# 課題
以下の、溶媒とイオン層の膜厚ばらつきに関する文章の続きを、最後の文の後から書くこと。

# 読解文
図15Aに示した比較例1では、前述した混合体を作製する際に、両親媒性物質を混合させていない。このため、この比較例1では、600nm程度の大きな膜厚ばらつきが生じていることが分かる。一方、
図15Bに示した実施例1では、前述した混合体を作製する際に、両親媒性物質(この例では界面活性剤)を混合させている。したがって、この実施例1では、膜厚ばらつきが35nm程度と非常に小さなものとなり、上記比較例1と比べて膜厚ばらつきが1桁以上も低減していることが分かる。
【0075】
(実施例2)
次いで、
図16は、実施例2−1,2−2に係る溶媒と膜厚等との関係を表したものである。具体的には、溶媒の材料、イオン層12の膜厚、乾燥工程(工程S13)に要する乾燥時間、およびイオン層12の表面粗さ(膜厚ばらつき)の各々について、実施例2−1,2−2ごとにまとめて示している。
【0076】
実施例2−1では、溶媒としてクロロベンゼン(沸点=約130℃)を用いている。したがって、混合体を薄膜状にする際に、溶媒としてのクロロベンゼンが比較的揮発(蒸発)し易いことから、乾燥時間が比較的短くなる(18分)。よって、この混合体の表面張力が比較的高くなって混合体が均一に拡がりにくくなり、イオン層12の膜厚ばらつきが比較的大きくなっている(130〜300nm程度)ことが分かる。

# スクリーンショットの位置指定データ
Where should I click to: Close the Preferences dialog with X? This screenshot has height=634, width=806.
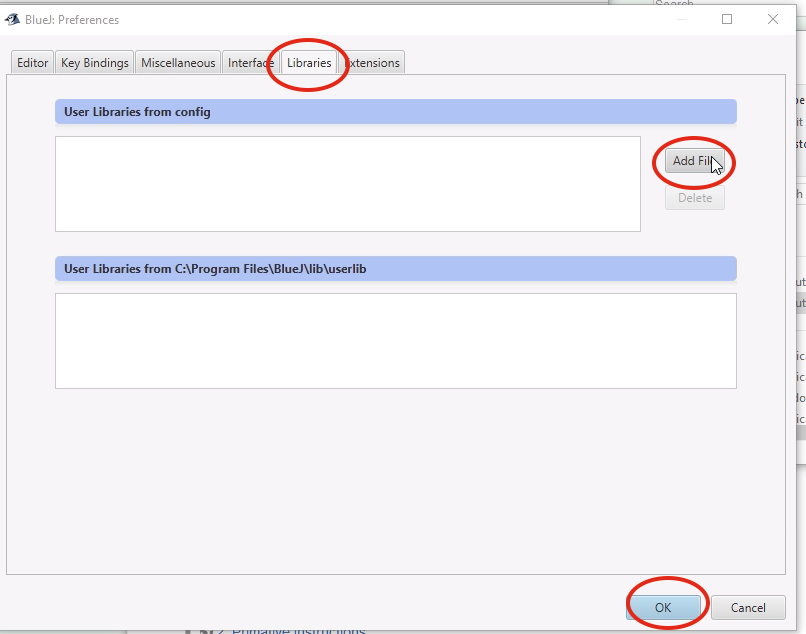[773, 18]
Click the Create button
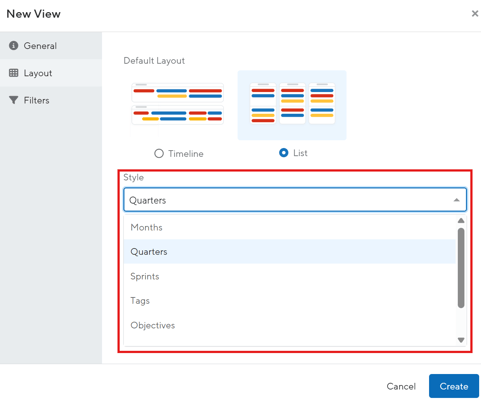 coord(454,386)
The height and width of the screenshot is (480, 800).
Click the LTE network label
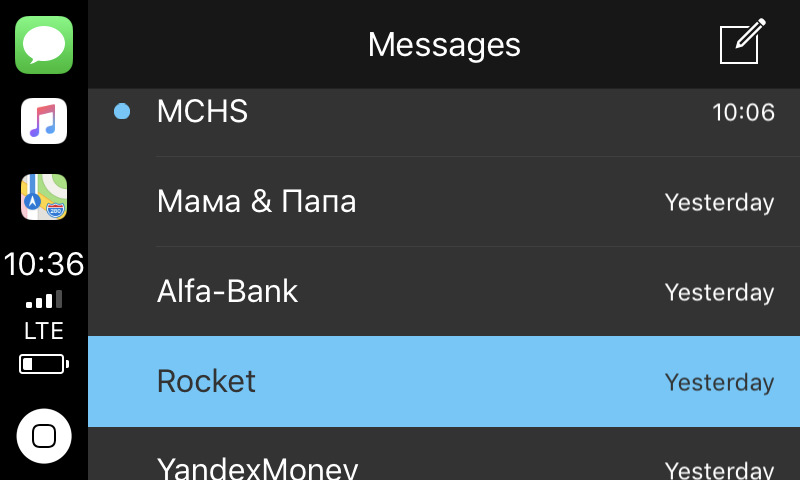point(44,331)
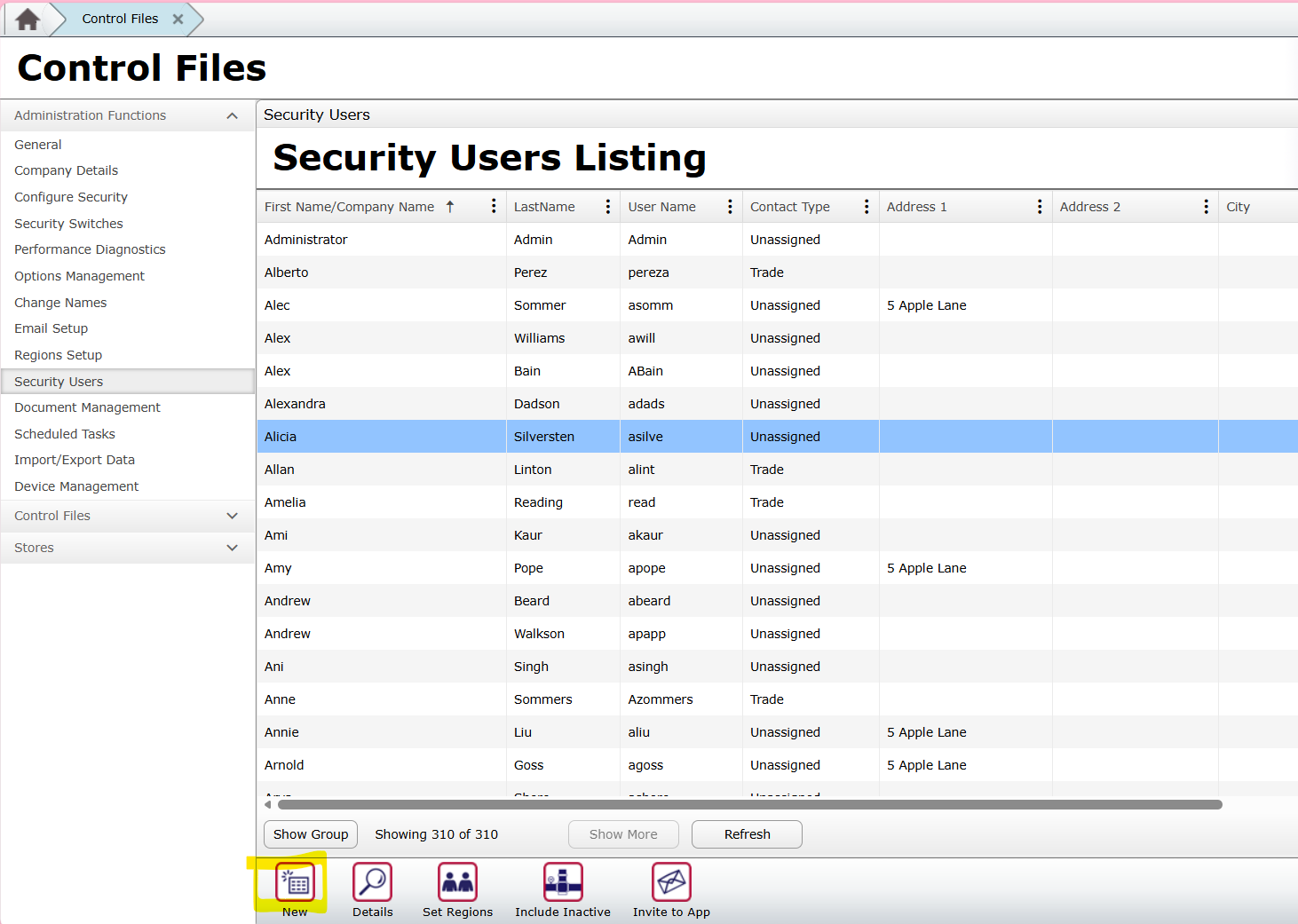Screen dimensions: 1298x924
Task: Go to Home icon tab
Action: pos(28,20)
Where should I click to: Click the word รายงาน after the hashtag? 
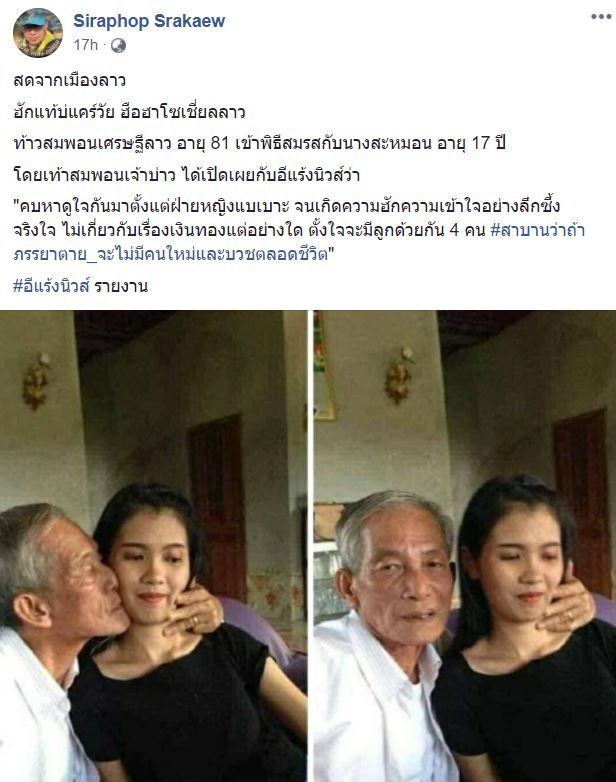point(121,286)
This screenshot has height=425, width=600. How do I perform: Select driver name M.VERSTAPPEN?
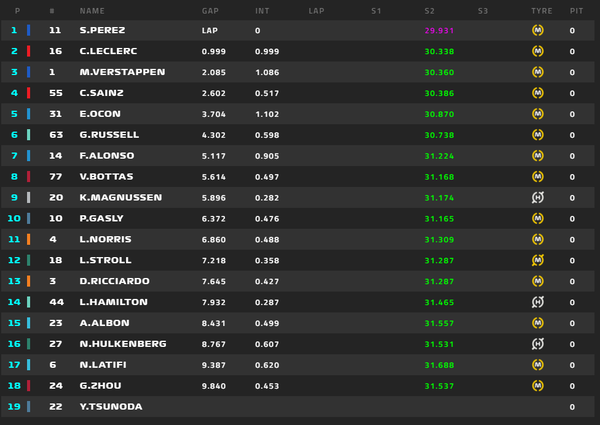122,72
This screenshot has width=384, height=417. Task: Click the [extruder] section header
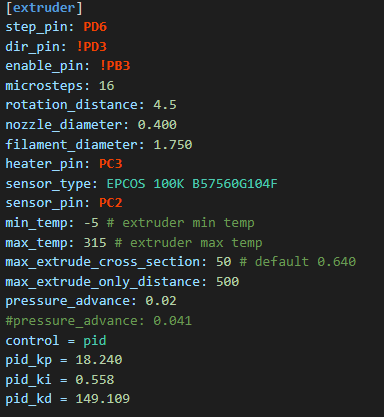pyautogui.click(x=44, y=8)
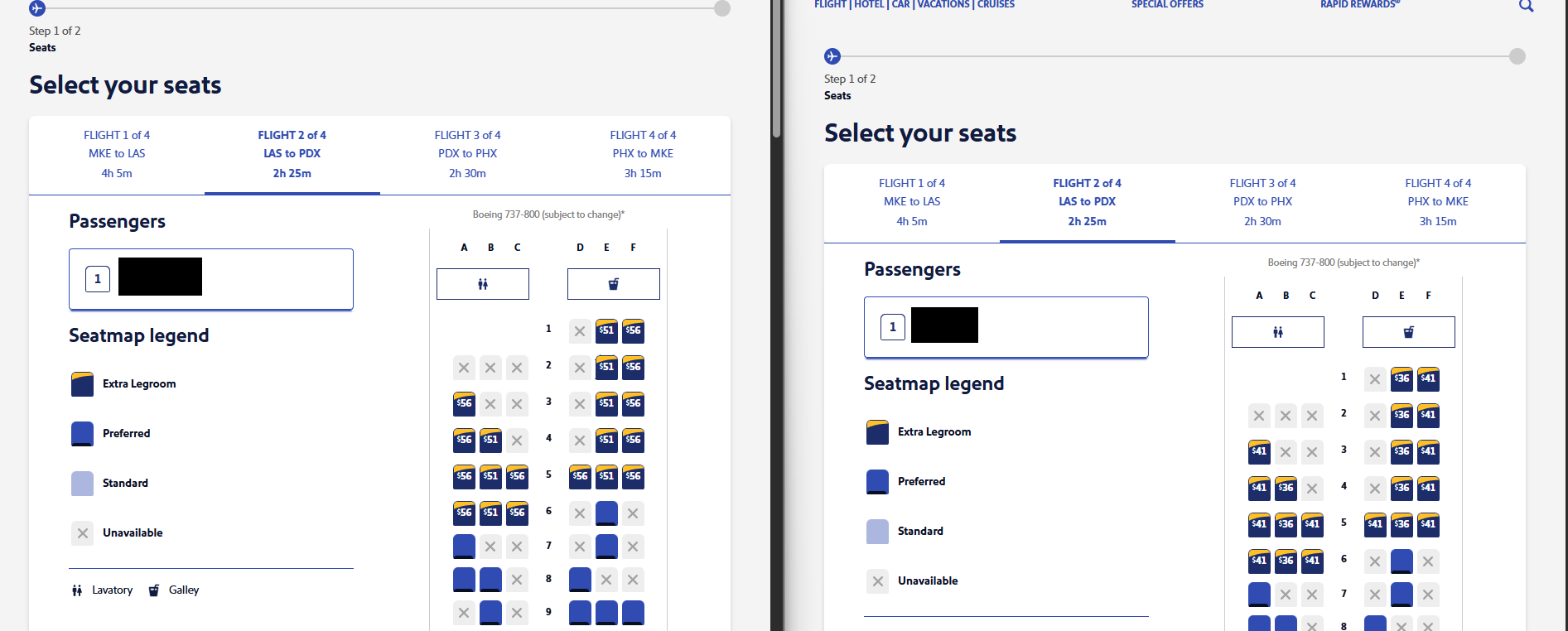Switch to Flight 3 of 4 tab, left window
Image resolution: width=1568 pixels, height=631 pixels.
click(467, 154)
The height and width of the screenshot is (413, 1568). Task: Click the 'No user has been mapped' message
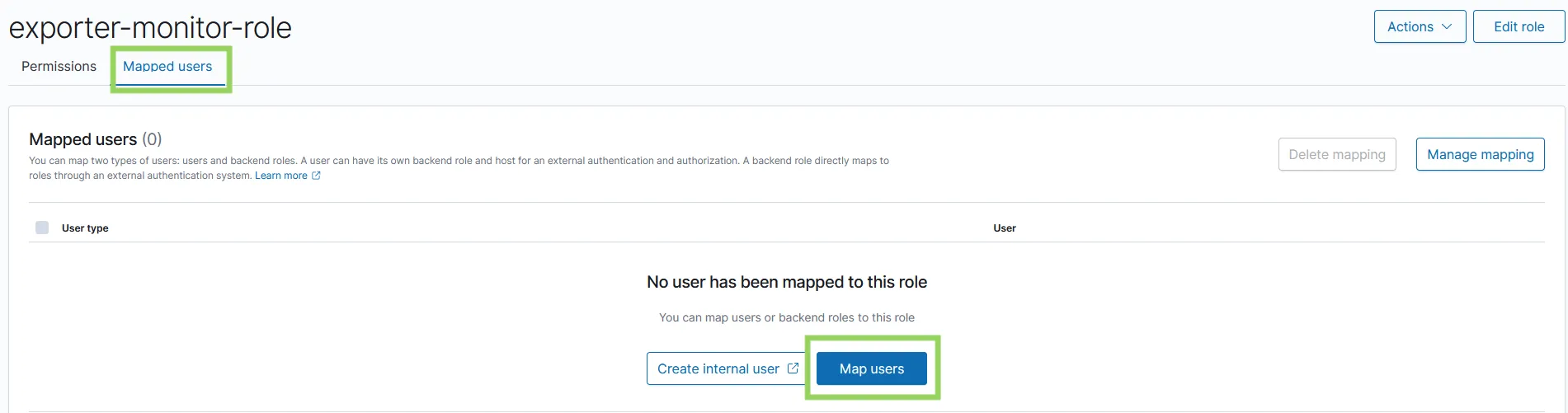coord(786,282)
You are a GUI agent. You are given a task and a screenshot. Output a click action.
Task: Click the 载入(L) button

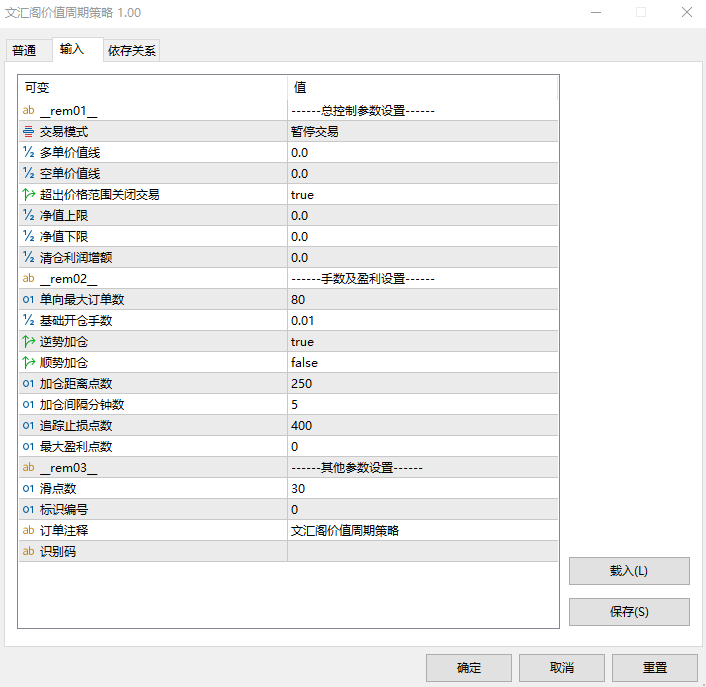point(628,571)
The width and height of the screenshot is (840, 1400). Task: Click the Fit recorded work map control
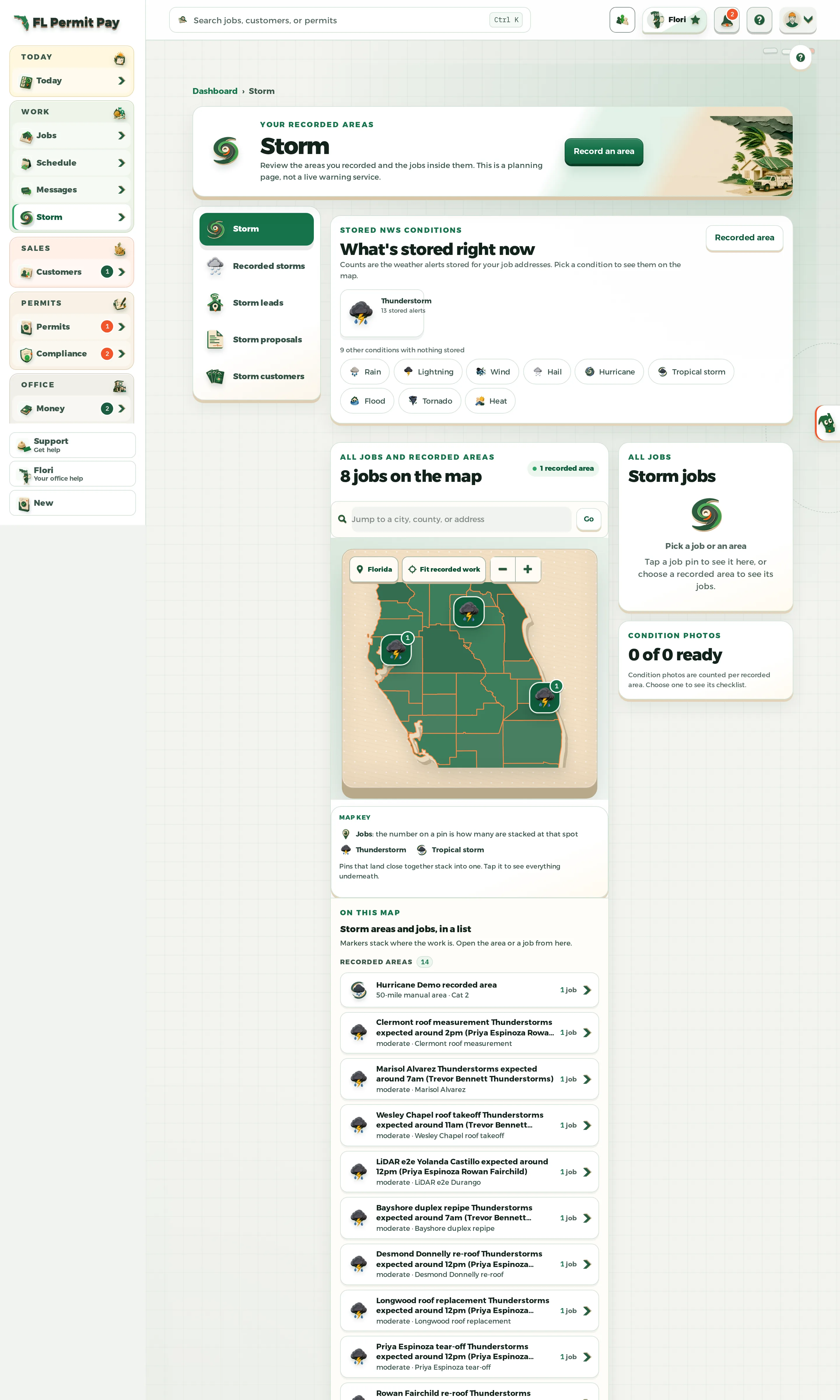point(444,569)
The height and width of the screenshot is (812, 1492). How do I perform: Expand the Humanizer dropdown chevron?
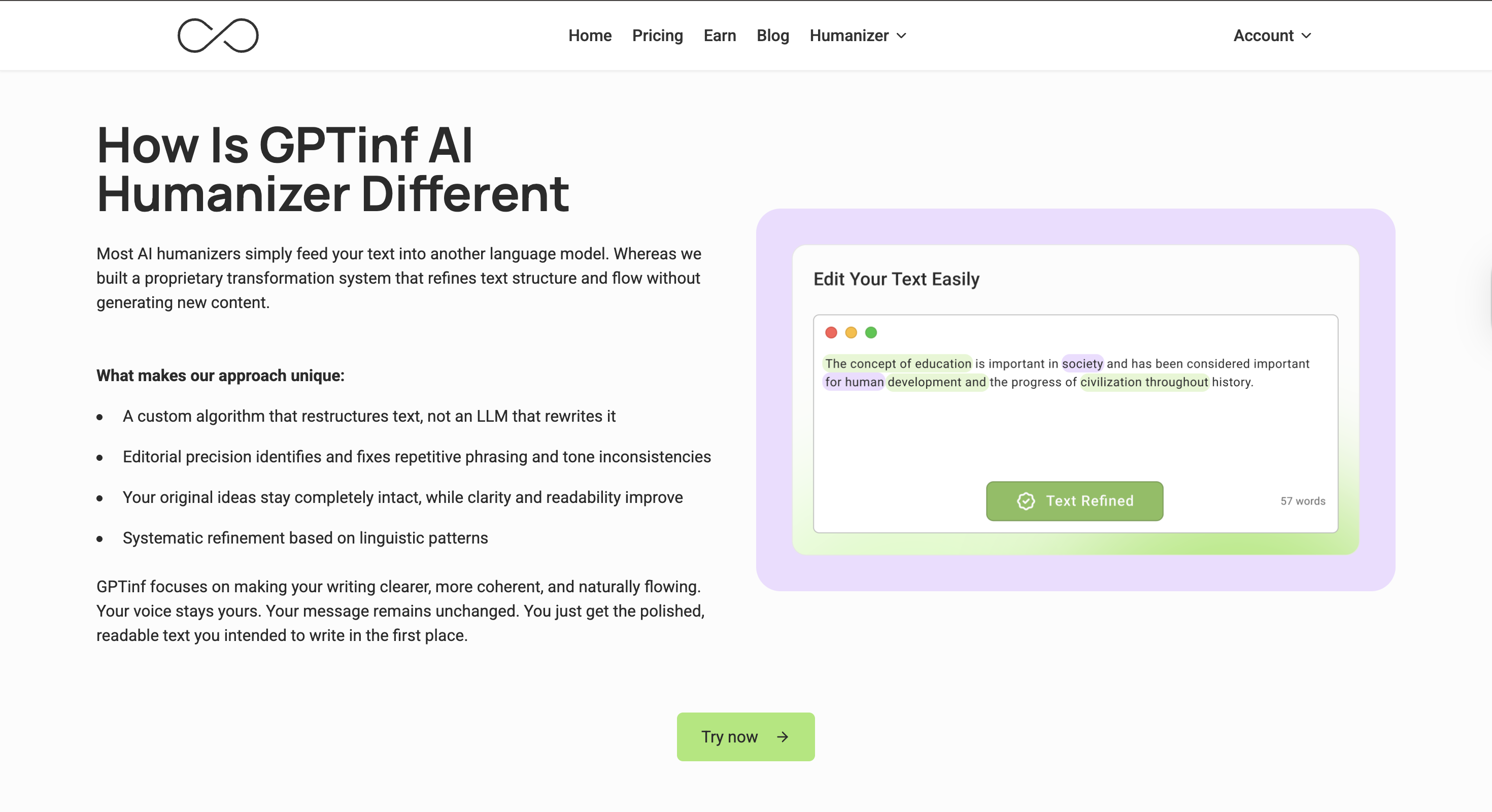tap(902, 36)
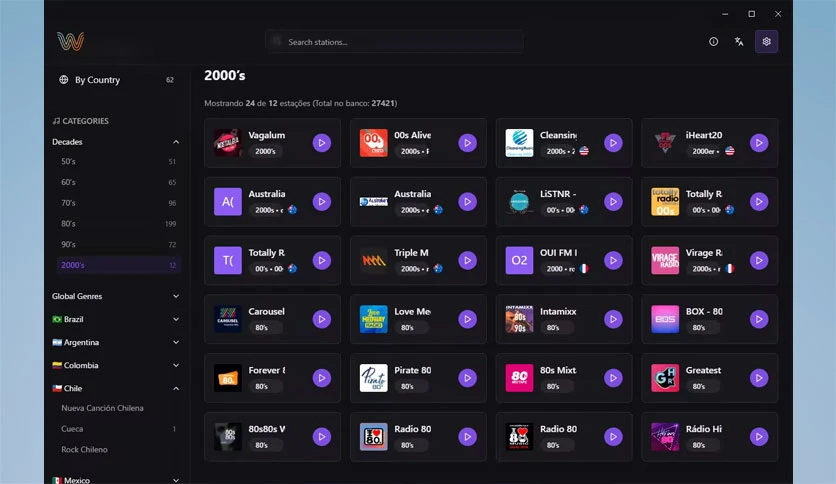The width and height of the screenshot is (836, 484).
Task: Play the Vagalum station
Action: coord(321,143)
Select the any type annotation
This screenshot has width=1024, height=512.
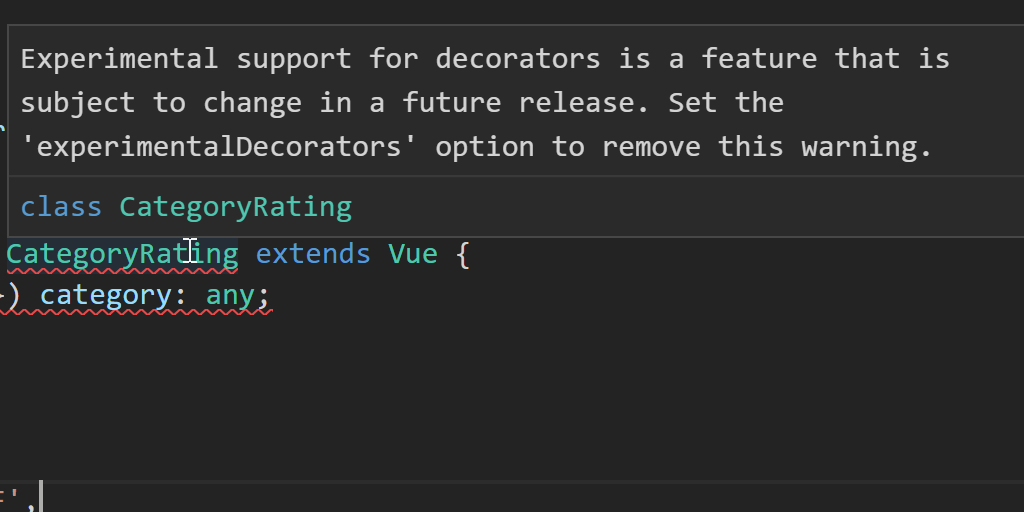coord(230,296)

# 回答
【0077】
一方、実施例2−2では、溶媒としてジクロロベンゼン(沸点=約180℃)を用いている。したがって、薄膜状の混合体を乾燥させる際に、溶媒としてのジクロロベンゼンがクロロベンゼンと比べて揮発しにくいことから、乾燥時間が実施例2−1と比べて遥かに長くなり(85分)、混合体がゆっくりと乾燥する。このため、両親媒性物質による表面張力の低減作用が、より効果的に機能する。よって、この混合体が膜内で均等に乾燥し易くなる結果、イオン層12内での膜厚ばらつきが、実施例2−1と比べて非常に小さくなっている(20〜28nm程度)ことが分かる。
【0078】
これらの実施例2−1,2−2により、混合体の作製工程(工程S11)において使用する溶媒としては、できるだけ沸点が高いもの(高沸点溶媒)を用いるのが望ましいこと、また、この高沸点溶媒の中でもより沸点が高いものを用いるのが更に望ましいことが分かる。
【0079】
(実施例3)
続いて、
図17は、実施例3に係る超音波撹拌と、イオン性素子における発光特性との関係を表したものである。この実施例3の条件は、以下の通りである。
・電解質…前述した(1)式で表わされるイオン液体
・多孔質材…発光性ポリマー
・両親媒性物質…界面活性剤(含有量=10ppm)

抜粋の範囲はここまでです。